Reflexiones de Samaín

Como ya sabréis hoy día 1 de noviembre (empieza el mes de mi cumpleaños yupi) es festivo por ser el día de todos los santos difuntos por lo tanto no hemos ido al hospital y tuve mucho tiempo para reflexionar. Como muchos también sabréis el día anterior se celebra la noche de Halloween, niños y adultos disfrazados con prendas donde predomina la sangre y las máscaras que causen la sensación más terrorífica posible saliendo a las calles a pedir caramelos. Y yo (como no) también salí a la calle para ver el ambiente que había por la tarde-noche. Para mi sorpresa me encontré con muchos más disfraces de enfermeros y médicos (de personal sanitario) que de brujas, fantasmas, zoombies y otro tipo de disfraces que solían ser los más comunes. Esto me hizo pensar.... ¿Qué percepción tiene la gente sobre nosotros? ¿Realmente nos temen? ¿Damos esa impresión de adictos a la sangre?. Evidentemente no he realizado una encuesta relacionada con este tema pero creo que ni falta hace, sólo con observar el trato que nos dan los pacientes, es más que suficiente.
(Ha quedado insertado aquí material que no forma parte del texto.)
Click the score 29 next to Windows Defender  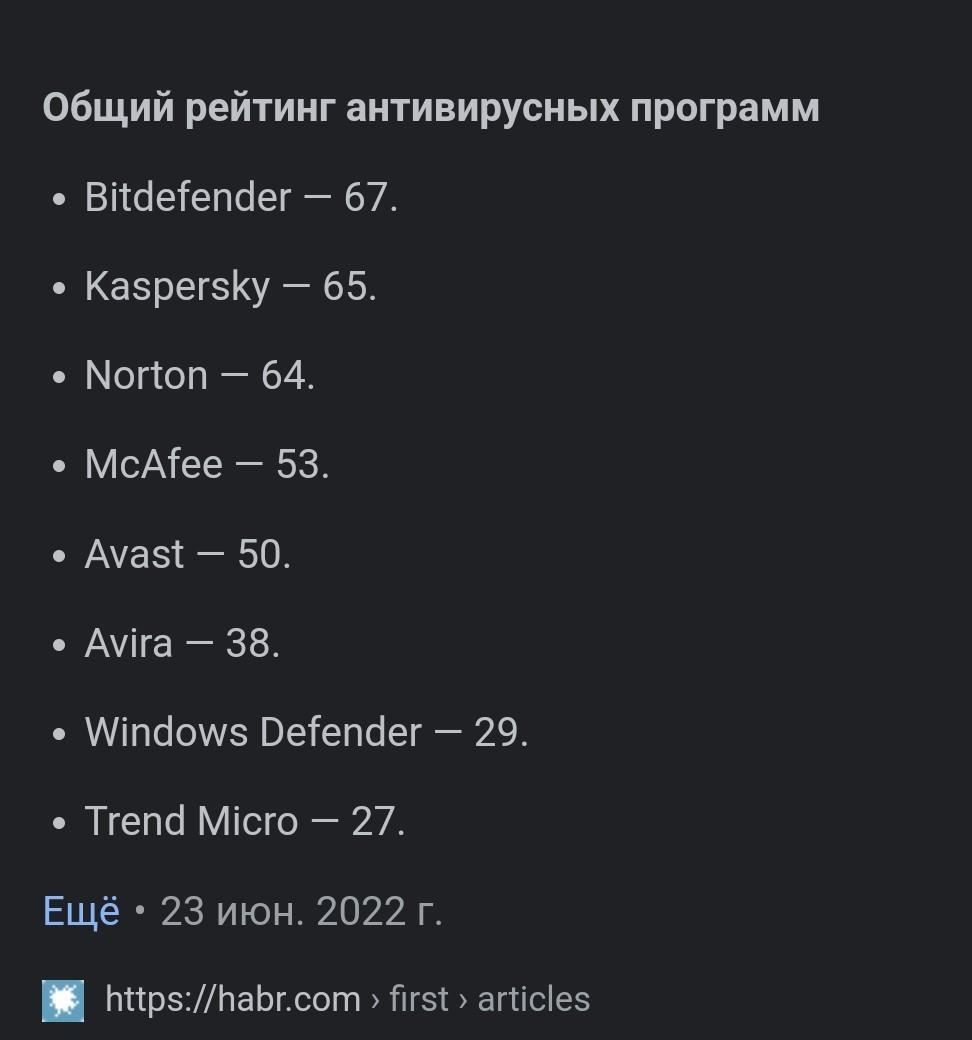[x=496, y=732]
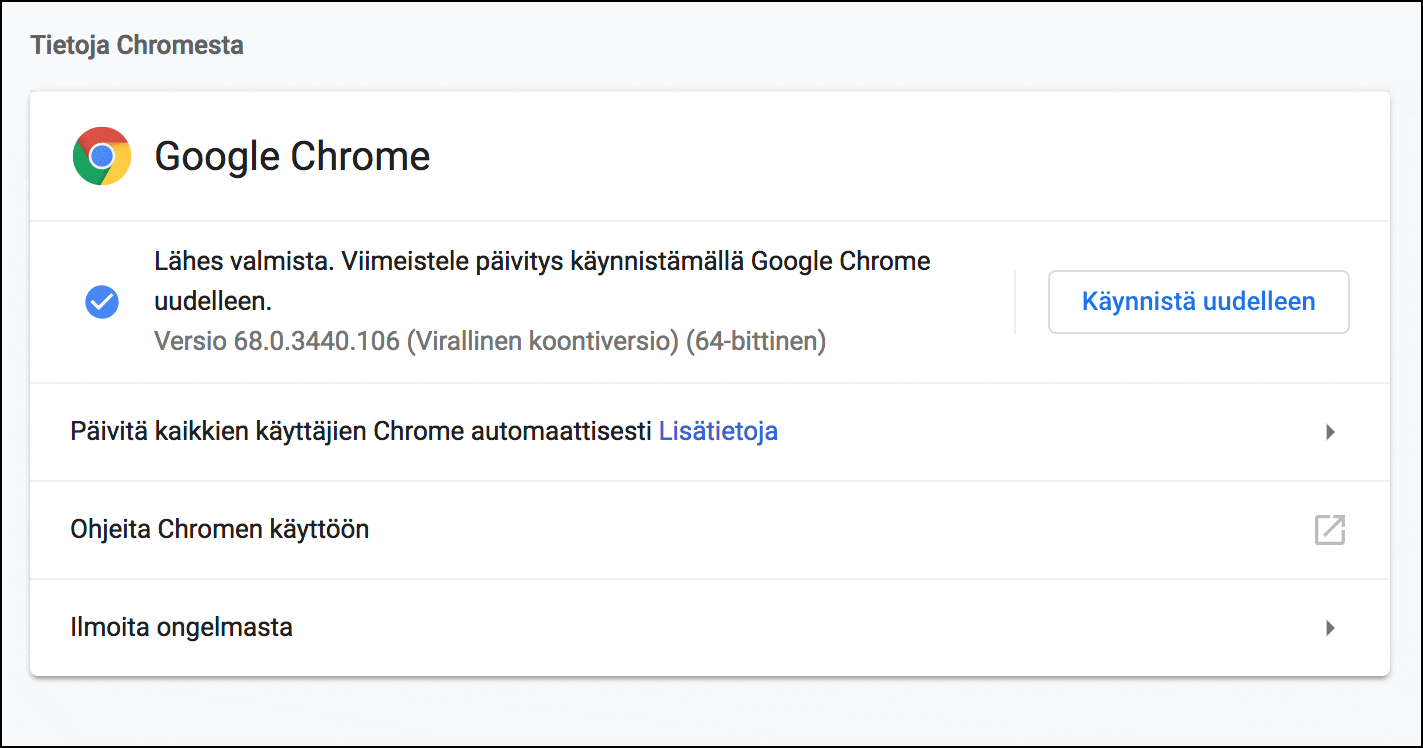Open the Lisätietoja link

(x=718, y=432)
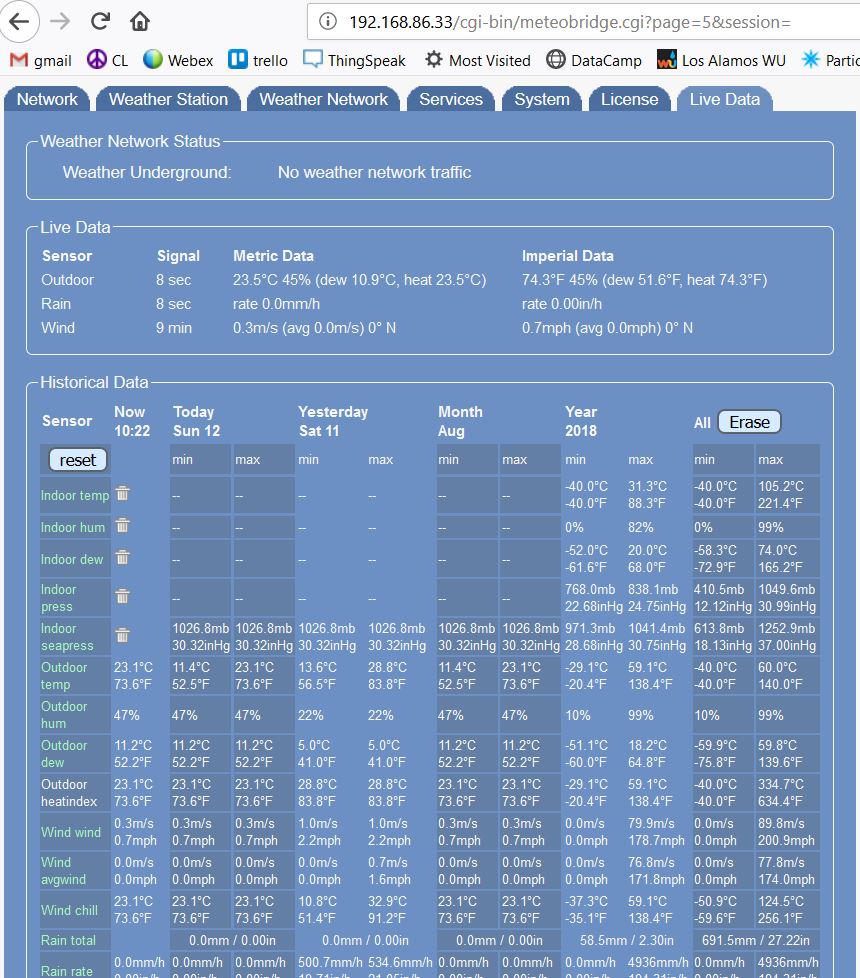The width and height of the screenshot is (860, 978).
Task: Open Los Alamos WU bookmark
Action: (x=721, y=60)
Cada persona es un mundo y soy consciente que en el hospital más que en ningún otro sitio las actitudes de éstas varían según la situación en la que están, con todo he agrupado a los pacientes en dos grupos: 
- El 1º: son aquellas personas desagradecidas que cada vez que entramos por la puerta nos reciben con un "Bu, xa estades aquí" y con una cara de asco indescribible, para ellas parece que sí que somos verdaderos monstruos.
-El 2º: este tipo de personas son mis favoritas, aquellas que valoran lo que haces por ellas, las que entienden que todo lo que realizamos todo el personal sanitario es por su bien, ya sea por su curación o por su mejoramiento y son agradecidos. Para este tipo de personas somos como héroes.


Nota: en la clasificación de pacientes tuve en cuenta a aquellos que están conscientes, ubicados, con capacidad para hablar y aquellos que no tienen ningún trastorno mental.